TEXTO FORNECIDO ->
------

Também está sendo convocada uma bicicleata. Na verdade serão vários passeios de bikepela avenida. Uma demonstração de que a luta pela qualidade de vida e mobilidade em Brasília não vai morrer. A saída será às 9h30 do edificio Brasil 21, passando pela Igreja de Dom Bosco e terminando no Mercado do Café, na 509 Sul.

Defensores de que a W.3 seja uma via peatonal aos domingos e feriados alegam que falta criatividade aos comerciantes em não gerar atrativo para que esse contingente populacional consuma em seus estabelecimentos.Foto de Milvo/União Ciclistas do Brasil.

Comércio

O Sindvarejista admite que pediu ao GDF para revogar a destinação da W.3 só para pedestres numa forma de potencializar o comércio nesse período de vendas de Natal. Defensores de que a W.3 seja uma via peatonal aos domingos e feriados alegam que falta criatividade aos comerciantes. “Fico surpreso ao caminhar pela W3 fechada e perceber dezenas de comércios que poderiam estar aproveitando o movimento para lucrar. Restaurantes, lanchonetes… tudo fechado! Depois reclamam do universo” comentou o designer Caio Porto, numa plataforma social, onde está pegando fogo o debate.

No contraponto, a jornalista Renata afirma não fazer sentido (o fechamento da via para pedestres), com o eixão e o parque tão pertos. “A revitalização tem que passar por outros pilares, com a abertura de mais comércio”.

Outros lembram que o Eixão do Lazer é hoje uma alternativa para as atividades comerciais, tais como locação de biciletas, equipamentos de entretenimento de crianças e, até mesmo, feiras ou eventos de culinária. Movimentando a economia de Brasília.

------

DADOS FORNECIDOS ->
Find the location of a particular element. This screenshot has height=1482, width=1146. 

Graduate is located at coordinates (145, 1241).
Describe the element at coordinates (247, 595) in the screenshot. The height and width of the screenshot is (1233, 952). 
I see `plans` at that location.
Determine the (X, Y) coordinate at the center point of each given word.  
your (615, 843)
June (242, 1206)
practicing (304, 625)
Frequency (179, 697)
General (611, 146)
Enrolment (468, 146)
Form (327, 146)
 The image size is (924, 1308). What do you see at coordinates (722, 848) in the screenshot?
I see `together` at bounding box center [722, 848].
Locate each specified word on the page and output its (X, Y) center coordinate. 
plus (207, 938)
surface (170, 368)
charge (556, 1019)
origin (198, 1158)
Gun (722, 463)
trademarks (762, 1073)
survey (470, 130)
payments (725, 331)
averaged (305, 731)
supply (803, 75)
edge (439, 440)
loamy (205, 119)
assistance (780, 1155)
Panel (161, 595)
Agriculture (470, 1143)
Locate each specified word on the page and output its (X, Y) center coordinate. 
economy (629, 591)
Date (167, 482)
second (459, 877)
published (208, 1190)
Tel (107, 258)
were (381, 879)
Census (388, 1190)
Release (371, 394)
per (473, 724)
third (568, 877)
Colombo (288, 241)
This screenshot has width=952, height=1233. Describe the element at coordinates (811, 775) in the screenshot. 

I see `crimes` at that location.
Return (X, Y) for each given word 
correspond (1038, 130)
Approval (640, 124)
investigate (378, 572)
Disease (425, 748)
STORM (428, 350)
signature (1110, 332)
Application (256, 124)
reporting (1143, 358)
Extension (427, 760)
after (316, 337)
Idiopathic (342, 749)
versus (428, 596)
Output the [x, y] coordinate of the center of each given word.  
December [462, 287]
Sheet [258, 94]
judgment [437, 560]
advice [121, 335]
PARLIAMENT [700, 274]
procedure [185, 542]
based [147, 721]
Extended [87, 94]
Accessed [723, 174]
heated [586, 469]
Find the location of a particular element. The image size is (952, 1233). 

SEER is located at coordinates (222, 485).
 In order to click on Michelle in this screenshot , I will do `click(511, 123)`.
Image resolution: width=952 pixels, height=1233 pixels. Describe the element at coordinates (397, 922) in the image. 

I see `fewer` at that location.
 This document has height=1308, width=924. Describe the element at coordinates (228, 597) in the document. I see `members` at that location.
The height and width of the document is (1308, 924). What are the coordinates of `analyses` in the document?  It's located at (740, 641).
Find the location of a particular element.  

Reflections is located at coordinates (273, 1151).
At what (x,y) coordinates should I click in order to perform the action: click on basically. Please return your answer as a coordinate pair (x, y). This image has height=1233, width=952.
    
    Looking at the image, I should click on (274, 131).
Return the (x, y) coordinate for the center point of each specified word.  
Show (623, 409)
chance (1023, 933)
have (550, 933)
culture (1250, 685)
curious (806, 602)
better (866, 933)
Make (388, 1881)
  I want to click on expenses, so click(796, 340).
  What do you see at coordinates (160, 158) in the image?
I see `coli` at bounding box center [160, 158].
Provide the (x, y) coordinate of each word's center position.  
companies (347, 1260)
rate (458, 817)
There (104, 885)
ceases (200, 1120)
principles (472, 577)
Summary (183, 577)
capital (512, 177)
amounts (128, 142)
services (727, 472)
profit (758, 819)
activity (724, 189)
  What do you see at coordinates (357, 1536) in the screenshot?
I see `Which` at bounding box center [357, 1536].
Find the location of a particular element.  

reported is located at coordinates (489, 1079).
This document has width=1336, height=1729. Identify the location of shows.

------

PROBLEMAS A RESOLVER ->
**1.** Copie do texto sobre a W3 o trecho que começa nas palavras "Também está sendo" e termina depois de "Ciclistas do Brasil.".
**2.** Segundo o texto sobre a W3, em que lugar termina a bicicleata?
**3.** Retome o texto sobre a W3 em Brasília a partir do ponto em que ele para.

RESPOSTAS DO EXERCÍCIO ->
**1.**
Também está sendo convocada uma bicicleata. Na verdade serão vários passeios de bikepela avenida. Uma demonstração de que a luta pela qualidade de vida e mobilidade em Brasília não vai morrer. A saída será às 9h30 do edificio Brasil 21, passando pela Igreja de Dom Bosco e terminando no Mercado do Café, na 509 Sul.

Defensores de que a W.3 seja uma via peatonal aos domingos e feriados alegam que falta criatividade aos comerciantes em não gerar atrativo para que esse contingente populacional consuma em seus estabelecimentos.Foto de Milvo/União Ciclistas do Brasil.

**2.** No Mercado do Café, na 509 Sul.

**3.**
Para o blogueiro, Anderson Magalhães, a lógica dos automóveis manda na cidade, causa danos ao meio ambiente, acidentes e cria espaços urbanos hostis a vidas não motorizadas.Foto de Milvo/União Ciclistas do Brasil.

Cidade para motorizados

Esse debate oculta uma polêmica ainda maior em Brasília, cidade projetada, como diz a lenda, para um ser dotado de cabeça, tronco e rodas. Para o blogueiro, Anderson Magalhães, a lógica dos automóveis manda na cidade, causa danos ao meio ambiente, acidentes e cria espaços urbanos hostis a vidas não motorizadas. “Os carros ocupam a maioria das vias urbanas, 24h, todos os dias! É importante que para democratizar os espaços urbanos existam mais vias para pedestres e ciclistas mesmo que só em um dia da semana por algumas horas. Na verdade o GDF tá fazendo bem pouco” – comenta ele.

O blog tentou ouvir a administradora de Brasília, Ilka Teodoro, mas não teve retorno. O espaço aqui continua aberto à ela.